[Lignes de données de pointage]
=====
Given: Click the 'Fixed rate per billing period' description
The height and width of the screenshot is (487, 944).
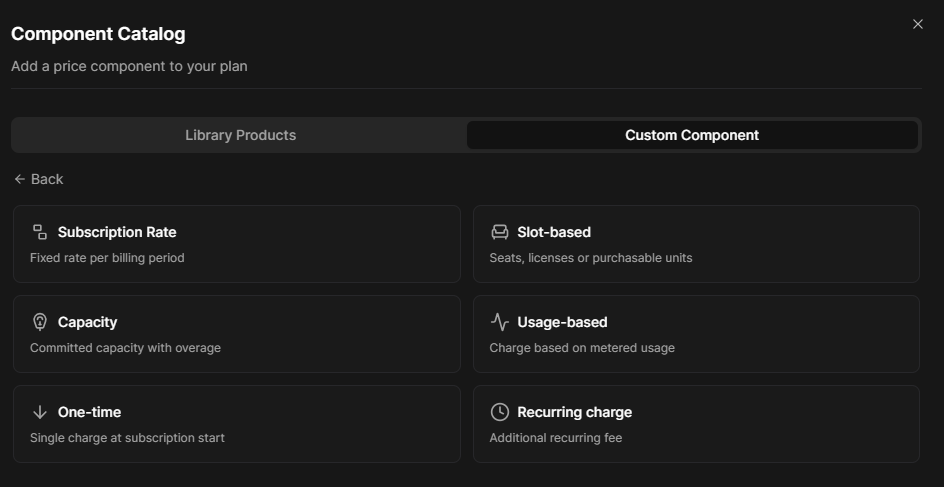Looking at the screenshot, I should 107,258.
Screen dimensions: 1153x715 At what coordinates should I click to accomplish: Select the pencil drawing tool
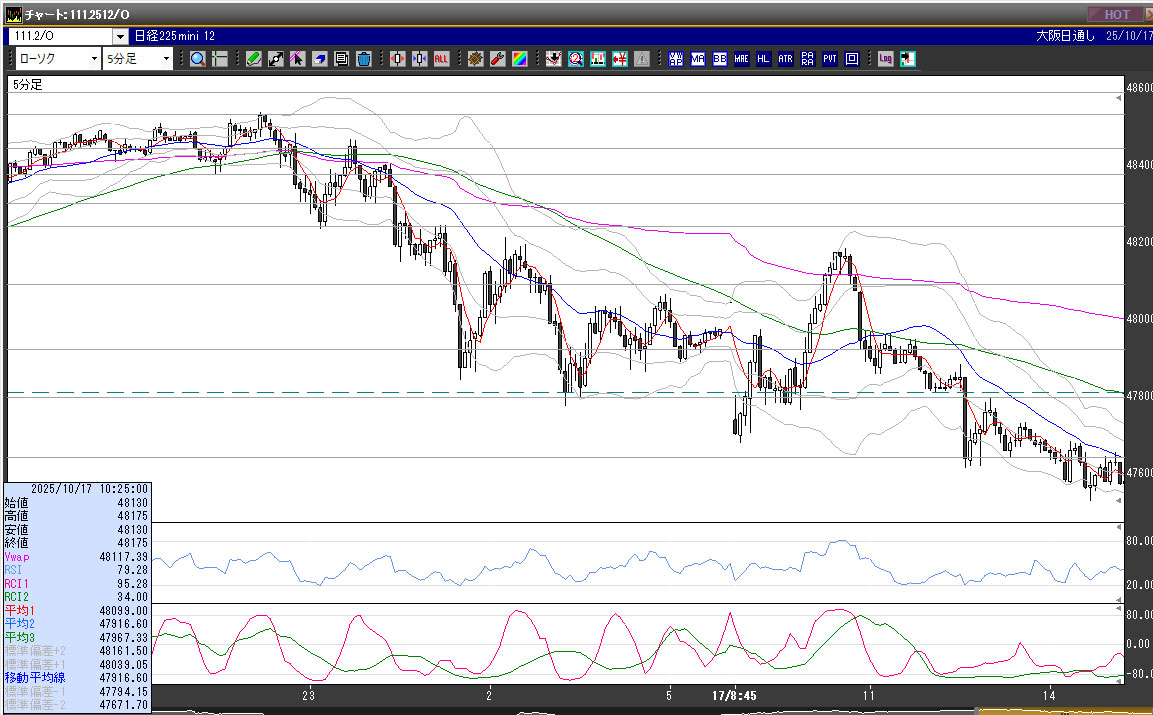pyautogui.click(x=254, y=59)
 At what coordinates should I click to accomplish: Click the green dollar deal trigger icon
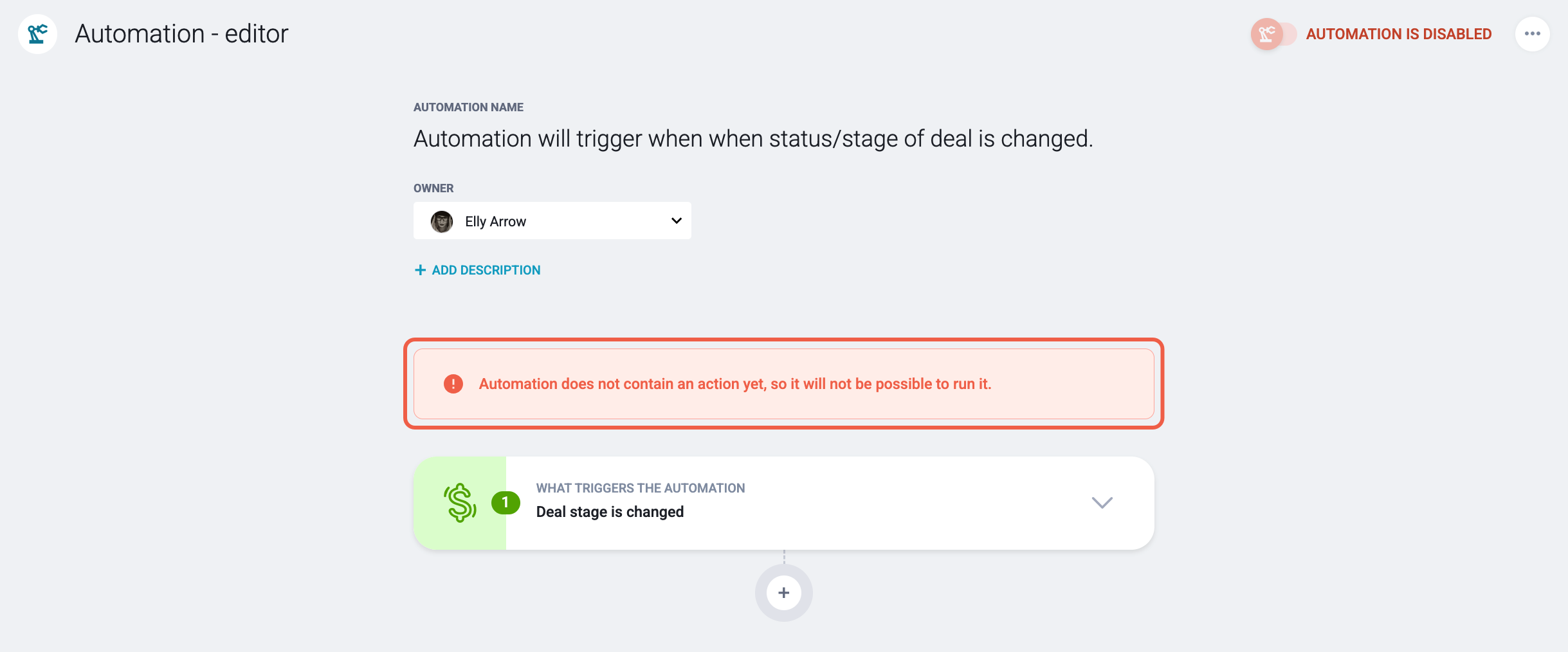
=====
## TÂCHE
Recopiez à l'identique toutes les lignes des données ci-dessus, s'il vous plaît, en laissant les images de côté.

## RÉPONSE RÉDIGÉE
Given: Click the 'Fixed rate per billing period' description
The height and width of the screenshot is (487, 944).
Looking at the screenshot, I should 107,258.
Screen dimensions: 1153x715 At what coordinates should I click to accomplish: Select the pencil drawing tool
pyautogui.click(x=254, y=59)
 At what coordinates should I click to accomplish: Click the green dollar deal trigger icon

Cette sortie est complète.